Avoids cold start wait durations in most cases where at least 1 exec env is running
- Caveat: if the number of queued requests (Q), divided by the total concurrent request capacity available (C), multiplied by the avg response time (t) is greater than the cold start time (T), then some requests will have to wait for the same duration as a cold start, Q/C*t >= T, example: Q = 100 queued requests, C = 10 request concurrent capacity, t = 1 second avg response time, T = 10 second cold start time, 100/10*1 = 10, 10 seconds of waiting for some requests
- Completely eliminates the blocking issue preventing many web apps from using Lambda, which is that an increase in total concurrent requests will cause a large portion of requests to wait for an entire cold start duration when other exec envs are available shortly after the request is received
Avoids base64 encoding and decoding of requests and responses in both the Lambda function itself (where it costs CPU time) and in the API Gateway/ALB/Function URL (where it costs response time)
Allows sending first / streaming bytes of responses all the way to the client without waiting for entire response to be buffered
- For large responses this better utilizes the available bandwidth to the client and reduces the time to first byte
Eliminates the request / response body size limitations of API Gateway/ALB/Function URLs
Allows each exec env to handle multiple requests concurrently
- Eliminates "paying to wait" for I/O bound requests
- Allows increasing the CPU available to each exec env
Reduces costs up to 80% with similar throughput rates and response times
- Caveat: varies based on numerous factors
Continues the benefits of serverless for all application logic while, hopefully temporarily, adding a small amount of infrastructure to manage the routing
Demonstrates to AWS that there it is possible to build a better Lambda dispatch mechanism

Disadvantages

Requires an ECS Fargate cluster to run the router
- There is a cost to operating this component, but it should be minimal compared to the Lambdas
Requires a VPC for the Lambdas to connect to the router

Project Status

Consider this a 0.9 release as of 2024-01-01. This has been tested with billions of requests using hey but has not yet been tested with a production load.

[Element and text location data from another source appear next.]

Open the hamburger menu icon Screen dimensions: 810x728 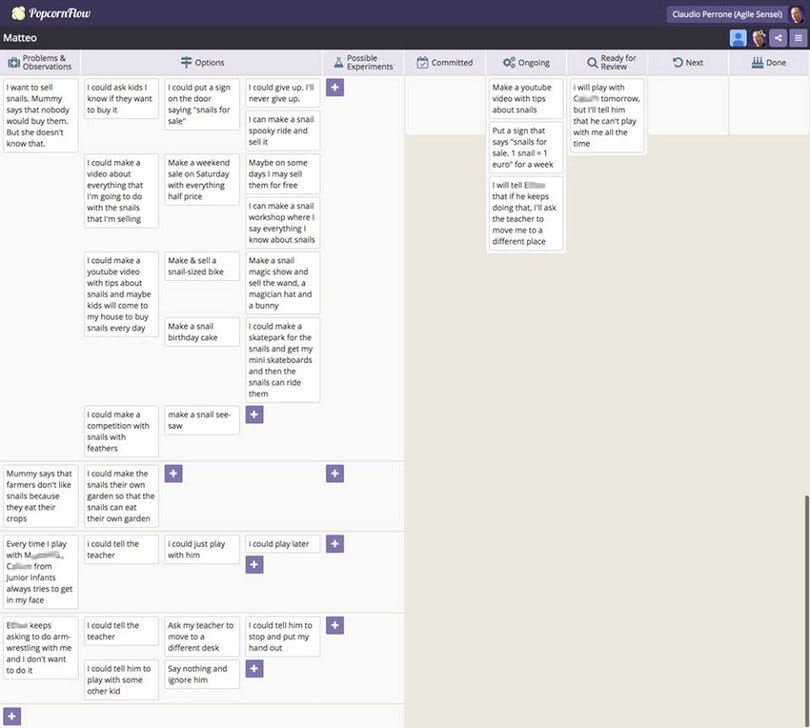[798, 38]
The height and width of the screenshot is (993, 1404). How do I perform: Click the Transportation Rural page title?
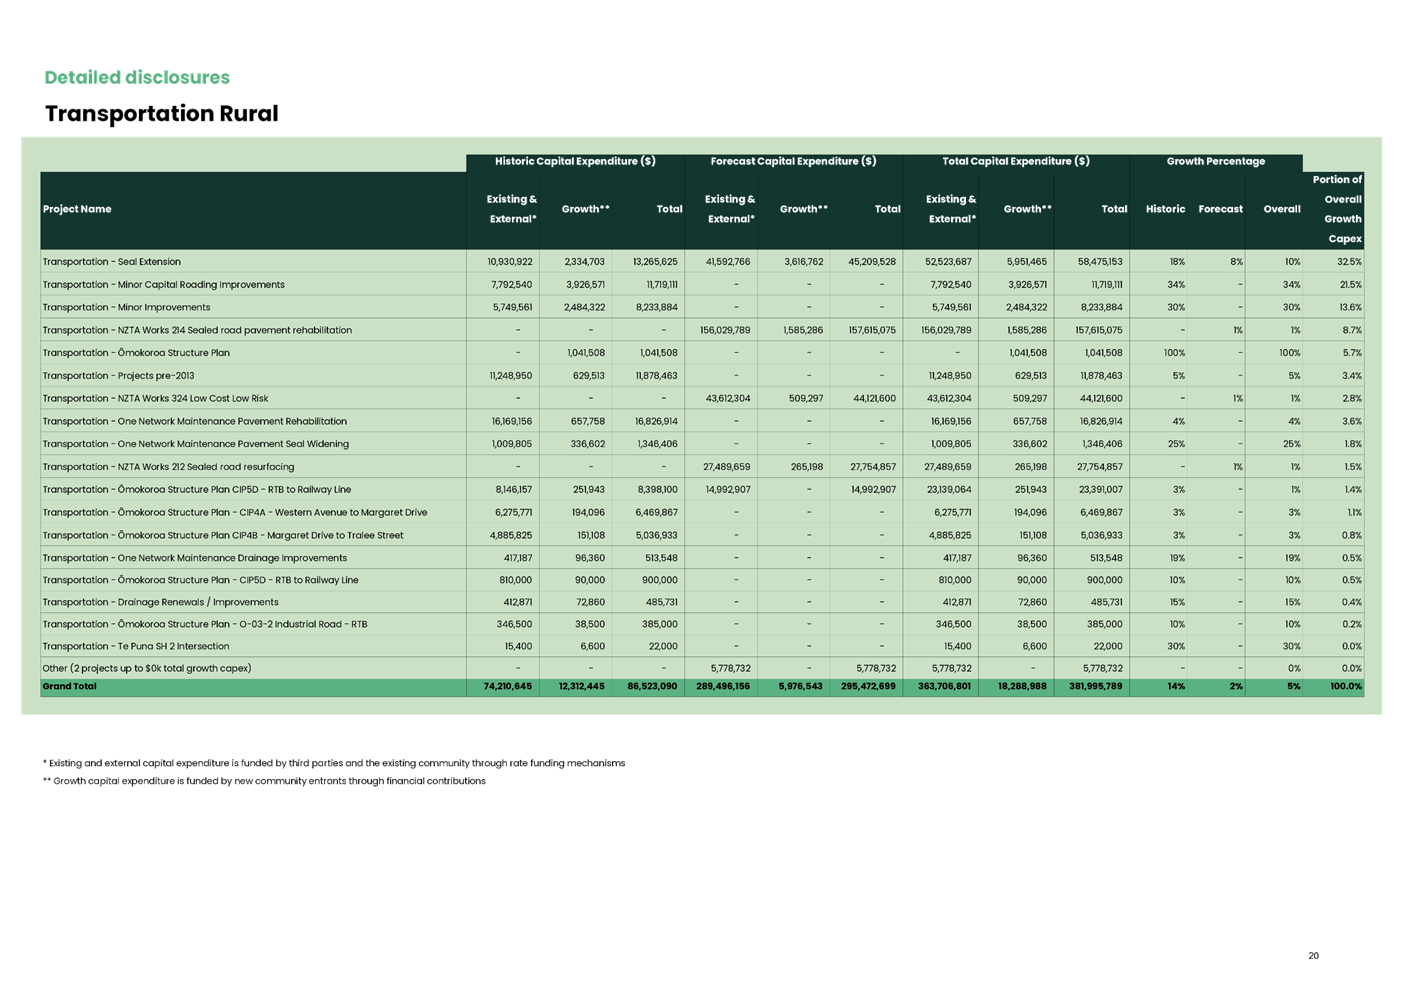160,114

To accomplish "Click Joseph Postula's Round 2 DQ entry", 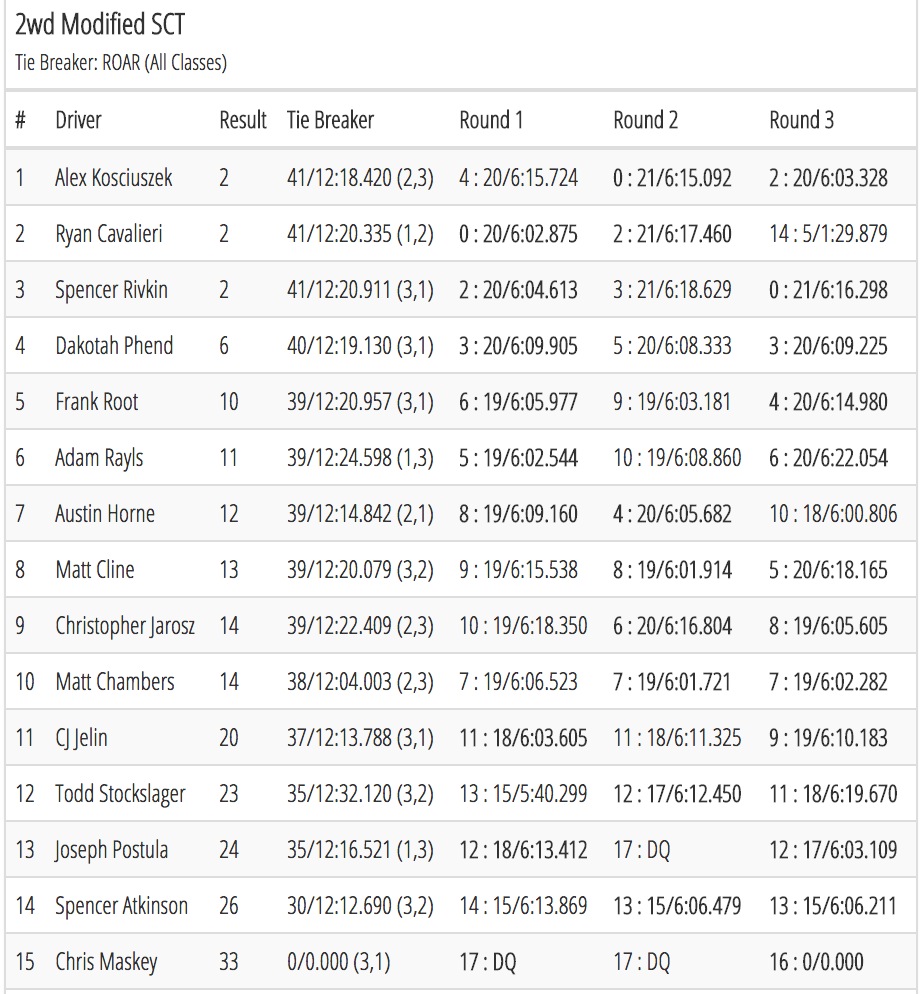I will (x=642, y=849).
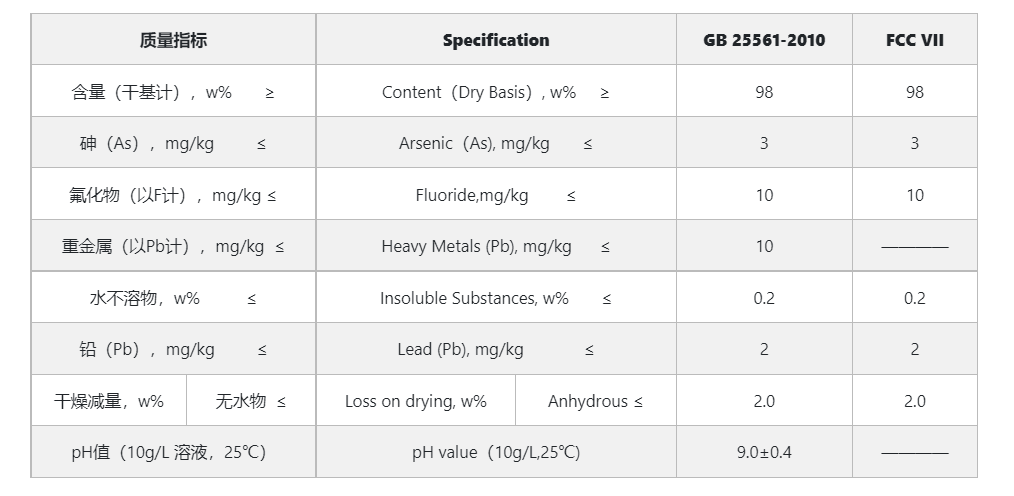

This can be tested for production loads and can be carefully monitored in a production environment with a portion of traffic.

The router does not necessarily handle graceful shutdown of itself yet, but it does gracefully shutdown the Lambdas and not drop requests going to them.

Feedback is welcome and encouraged. Please open an issue for any questions, comments, or concerns.

AWS Bills / Cost Risks

Your AWS bill is your own!
This project is not responsible for any AWS charges you incur
Contributors to this project are not responsible for any AWS charges you incur
Institute monitoring and alerting on Lambda costs and ECS Fargate costs to detect any potential runaway invokes immediatetly (as of 2024-01-01 there there are a few limited cases where this could happen but it has only been observed once in testing and development)

Request Distribution

Comparison with Lambda's Built-In Dispatch

Lambda Dispatch - Detail

Project Implementation

The project was initially built in DotNet 8 with C# for both the Router and the Lambda Extension, but the Lambda Extension was later rewritten in Rust using Hyper and the Tokio async runtime to resolve a high CPU usage issue. However, the high CPU usage issue was not resolved directly by the Rust rewrite; instead both the router and extension needed to be restricted to use only 1 worker thread to avoid the high CPU usage; the problem of too much CPU usage was common to the DotNet Router, DotNet Extension, and the Rust Extension.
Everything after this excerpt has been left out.